Health News Roundup

Mental health in schools, what barbershops can teach us about health care, and more in this week’s roundup

health equity

School-based mental health centers play vital role for Hispanic and black students
Cara Rosner, Connecticut Health Investigative Team, May 21
Once a week, the health center at Stamford High School offers sophomore Roger Sanchez an oasis — someplace he can talk to a trusted adult, where counseling sessions help him cope with anxiety. Sanchez is among a growing number of black and Hispanic teens receiving mental health services at school-based health centers — services, data show, they’d be much less likely to get or stick with if they pursued them elsewhere. While students seek services for various reasons, research shows black and Hispanic students are more likely than their white peers to experience depression in particular.

Suicide rates for black children twice that of white children, new data show
Amy Ellis Nutt, The Washington Post, May 21
Although suicide is rare among young children, the latest findings reinforce the need for better research into the racial disparities, lead author Jeffrey Bridge said. Suicide is one of the leading causes of death for older children. “Most of the previous research has largely concerned white suicide. So we don’t even know if the same risk and protective factors apply to black youth,” Bridge said.

Records drawn from a collection –
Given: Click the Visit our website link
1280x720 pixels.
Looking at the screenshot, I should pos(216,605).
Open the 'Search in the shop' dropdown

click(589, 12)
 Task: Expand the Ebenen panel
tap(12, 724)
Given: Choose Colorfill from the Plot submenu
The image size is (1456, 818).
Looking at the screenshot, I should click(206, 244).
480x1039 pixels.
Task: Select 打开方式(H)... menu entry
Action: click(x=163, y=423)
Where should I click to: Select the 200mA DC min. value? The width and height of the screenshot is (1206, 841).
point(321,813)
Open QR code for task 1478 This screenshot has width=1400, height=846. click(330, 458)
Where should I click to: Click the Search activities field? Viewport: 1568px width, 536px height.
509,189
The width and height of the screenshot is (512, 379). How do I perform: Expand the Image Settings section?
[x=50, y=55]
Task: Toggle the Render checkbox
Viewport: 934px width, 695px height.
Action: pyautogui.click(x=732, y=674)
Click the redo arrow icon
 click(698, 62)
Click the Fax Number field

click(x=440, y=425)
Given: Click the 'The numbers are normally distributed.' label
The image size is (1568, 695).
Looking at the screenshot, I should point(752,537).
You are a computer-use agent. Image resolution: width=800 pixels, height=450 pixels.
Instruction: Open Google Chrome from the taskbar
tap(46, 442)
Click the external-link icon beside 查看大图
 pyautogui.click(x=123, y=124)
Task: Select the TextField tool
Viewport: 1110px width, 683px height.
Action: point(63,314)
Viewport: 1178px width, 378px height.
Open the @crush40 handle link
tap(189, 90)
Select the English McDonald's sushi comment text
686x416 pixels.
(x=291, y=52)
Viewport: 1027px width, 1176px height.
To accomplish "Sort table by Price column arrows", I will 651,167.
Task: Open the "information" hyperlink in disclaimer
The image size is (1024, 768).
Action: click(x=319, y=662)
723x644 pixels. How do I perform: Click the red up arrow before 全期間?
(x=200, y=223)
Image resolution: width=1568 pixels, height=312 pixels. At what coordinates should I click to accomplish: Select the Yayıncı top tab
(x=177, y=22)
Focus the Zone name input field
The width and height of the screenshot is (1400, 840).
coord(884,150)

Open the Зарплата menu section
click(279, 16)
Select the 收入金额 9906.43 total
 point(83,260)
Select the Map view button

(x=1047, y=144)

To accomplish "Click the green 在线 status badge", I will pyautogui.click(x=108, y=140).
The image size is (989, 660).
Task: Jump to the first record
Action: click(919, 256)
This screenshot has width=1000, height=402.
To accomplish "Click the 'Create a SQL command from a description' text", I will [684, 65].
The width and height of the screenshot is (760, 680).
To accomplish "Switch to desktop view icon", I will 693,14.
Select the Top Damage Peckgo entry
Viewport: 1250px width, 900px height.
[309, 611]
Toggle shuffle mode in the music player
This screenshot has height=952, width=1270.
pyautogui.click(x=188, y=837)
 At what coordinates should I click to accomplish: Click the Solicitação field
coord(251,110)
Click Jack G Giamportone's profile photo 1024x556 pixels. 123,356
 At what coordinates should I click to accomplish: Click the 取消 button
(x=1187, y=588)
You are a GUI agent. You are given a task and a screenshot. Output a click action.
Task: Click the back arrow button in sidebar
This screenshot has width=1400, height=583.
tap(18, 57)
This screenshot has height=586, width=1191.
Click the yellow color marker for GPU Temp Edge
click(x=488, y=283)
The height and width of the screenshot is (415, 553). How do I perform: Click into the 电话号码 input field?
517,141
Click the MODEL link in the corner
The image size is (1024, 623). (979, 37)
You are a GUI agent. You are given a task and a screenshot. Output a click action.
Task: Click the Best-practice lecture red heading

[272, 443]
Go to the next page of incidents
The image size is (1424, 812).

PROBLEM 1 –
Answer these questions about the health news roundup.
(a) At which high school's health center does Roger Sanchez receive counseling?
(b) Who is named as lead author of the new findings on suicide rates?
(c) Which publication ran Amy Ellis Nutt's article?
PROBLEM 2 – Copy out the health news roundup passage that begins at the words "Health News Roundup" and stops after "depression in particular.", renaming "teens" as "adolescents" throughout.
PROBLEM 3 – Write what comes next in the health news roundup, starting after its last sentence.
The material above was taken from a different source than the health news roundup.

EXERCISE RESULT 1 –
(a) Stamford High School
(b) Jeffrey Bridge
(c) The Washington Post

EXERCISE RESULT 2 –
Health News Roundup

Mental health in schools, what barbershops can teach us about health care, and more in this week’s roundup

health equity

School-based mental health centers play vital role for Hispanic and black students
Cara Rosner, Connecticut Health Investigative Team, May 21
Once a week, the health center at Stamford High School offers sophomore Roger Sanchez an oasis — someplace he can talk to a trusted adult, where counseling sessions help him cope with anxiety. Sanchez is among a growing number of black and Hispanic adolescents receiving mental health services at school-based health centers — services, data show, they’d be much less likely to get or stick with if they pursued them elsewhere. While students seek services for various reasons, research shows black and Hispanic students are more likely than their white peers to experience depression in particular.

EXERCISE RESULT 3 –
Bringing care into the community

What barbershops can teach about delivering health care
Aaron E. Carroll, The New York Times, May 21
High blood pressure is a leading risk factor for heart disease, the most common killer of men in the U.S. Yet it’s been hard to get patients to comply with recommendations and medications. A recent study achieved promising results through an intervention that used barbers teamed up with pharmacists to identify at-risk clients and treatment for those who needed it. The study suggests that health care need not take place in a doctor’s office — or be provided by a physician — to be effective. It also suggests the value of building on trusting relationships and delivering health interventions in settings like barbershops that that foster confidentiality and camaraderie.

first person

My ‘sunken place’: Having to call police when I know it could be deadly for my black patients
Jennifer Adaeze Okwerekwu, STAT, May 21
A few weeks ago, I watched a crisis unfold on Twitter. A black woman posted what looked like a suicide note. Her followers scrambled to help her. One woman, also black, tweeted that anyone who knew her personally should call a suicide helpline. Send help, the woman tweeted — but don’t call police. That last bit stuck with me. As a psychiatry resident, I often staff a crisis line. And if the crisis warrants it, I have to send the police. But I am also a black woman, and knowing that police interventions can be violent, and even deadly, I have to silence the screaming voice inside of me that says, “Don’t do it.”